>> Start Data rows

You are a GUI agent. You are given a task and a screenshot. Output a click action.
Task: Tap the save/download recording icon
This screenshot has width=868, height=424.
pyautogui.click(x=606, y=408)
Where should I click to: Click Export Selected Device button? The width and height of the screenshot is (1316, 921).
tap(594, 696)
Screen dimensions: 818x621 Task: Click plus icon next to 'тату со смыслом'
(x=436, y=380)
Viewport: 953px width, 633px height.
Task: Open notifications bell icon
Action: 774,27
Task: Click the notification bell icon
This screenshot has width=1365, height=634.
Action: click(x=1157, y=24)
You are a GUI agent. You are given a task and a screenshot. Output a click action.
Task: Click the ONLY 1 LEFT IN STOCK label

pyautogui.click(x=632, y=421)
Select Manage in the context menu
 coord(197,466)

>> End Data rows

Write out the rows again, swapping every "screenshot" for "screen capture" and keeping everything else the same.

You are a GUI agent. You are given a task and a screen capture. Output a click action.
Task: Tap the save/download recording icon
This screen capture has width=868, height=424.
pyautogui.click(x=606, y=408)
Where should I click to: Click Export Selected Device button? The width and height of the screen capture is (1316, 921).
tap(594, 696)
Screen dimensions: 818x621 Task: Click plus icon next to 'тату со смыслом'
(x=436, y=380)
Viewport: 953px width, 633px height.
Task: Open notifications bell icon
Action: 774,27
Task: Click the notification bell icon
This screen capture has width=1365, height=634.
Action: click(x=1157, y=24)
You are a GUI agent. You are given a task and a screen capture. Output a click action.
Task: Click the ONLY 1 LEFT IN STOCK label

pyautogui.click(x=632, y=421)
Select Manage in the context menu
 coord(197,466)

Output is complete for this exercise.